Oceans, which comprise more than seventy percent of the earth’s surface, hold ninety-seven percent of the planet’s water. Beneath the surface of that water is immeasurable beauty and secrecy and enough fodder for fear to last a million lifetimes. Awestruck is the best adjective to describe the sea’s effect on me.

I am almost embarrassed, though, because I cower at the massive power of the sea. Yet, simultaneously, I want to enter and embrace it and seek the knowledge hidden in its depths. Almost all—ninety-five percent, according to NASA—of the world’s oceans remain unexplored. We know almost nothing about the majority of the planet on which we live.

My fear of the power of the ocean grows when I read about the explorers who have died in their attempts to understand or conquer the water.
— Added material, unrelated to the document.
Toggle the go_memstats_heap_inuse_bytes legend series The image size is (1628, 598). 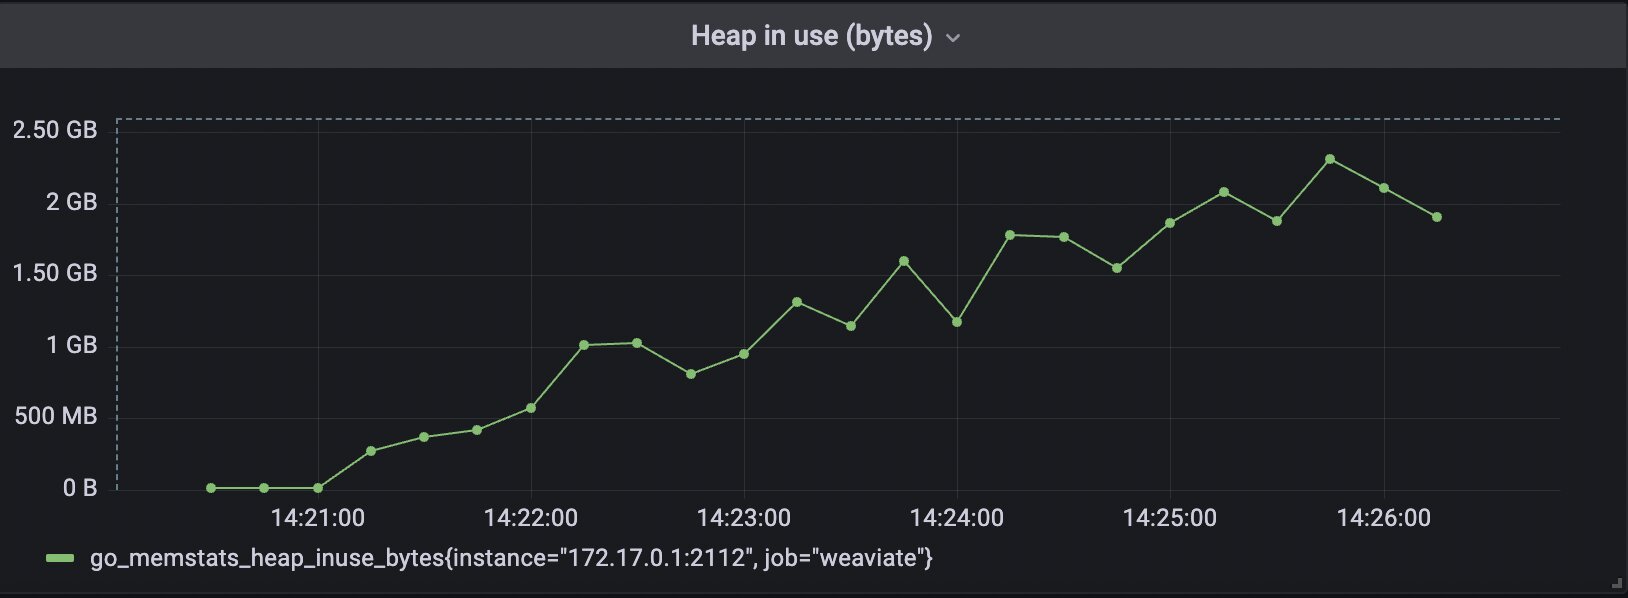510,558
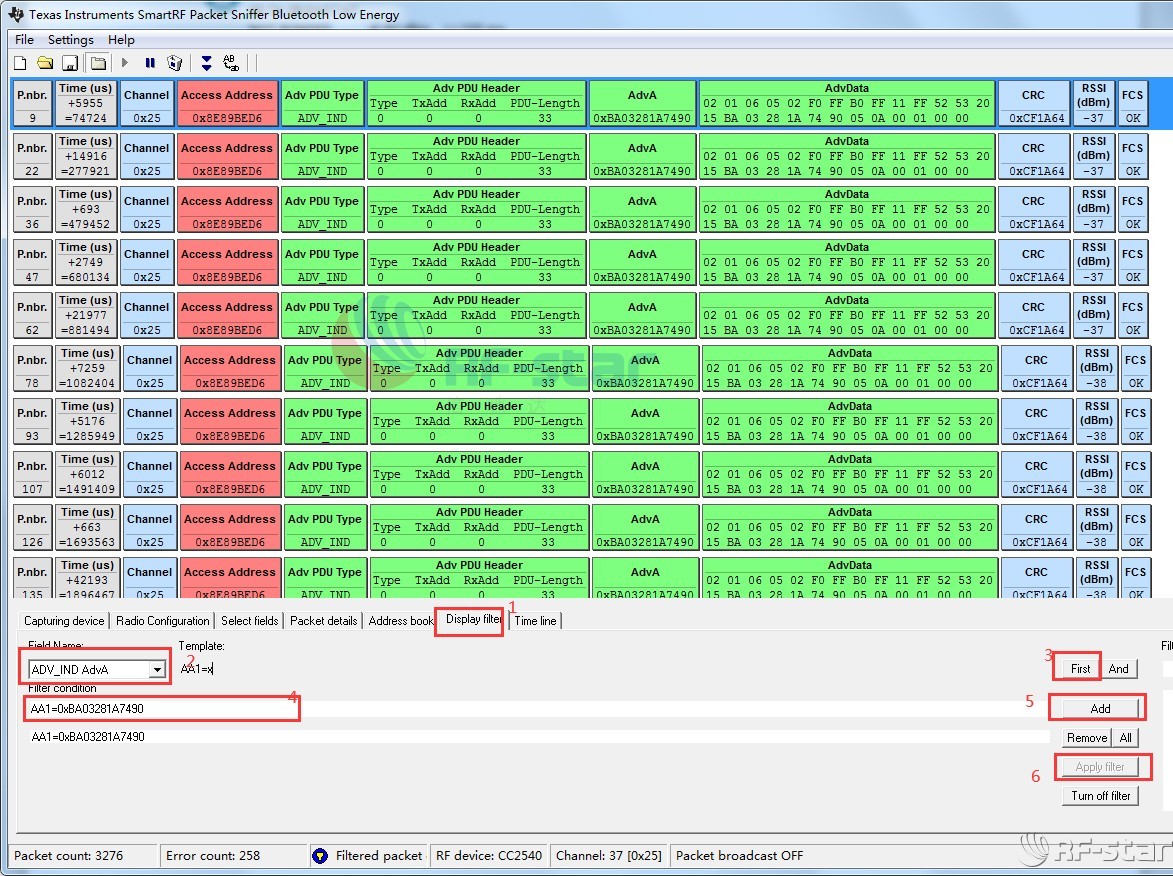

October of 2002, Audrey Mestre. Nicholas Mevoli in 2013. A few months ago, Natalia Molchanova. And these are just free divers; some estimates suggest one hundred free divers die each year. I was stunned to read “best estimates” that suggest 1.2 million people, worldwide, die by drowning each year. That’s more than two people every minute. I know how to swim and I enjoy swimming. But the ocean; I am willing to go in the water only close to shore.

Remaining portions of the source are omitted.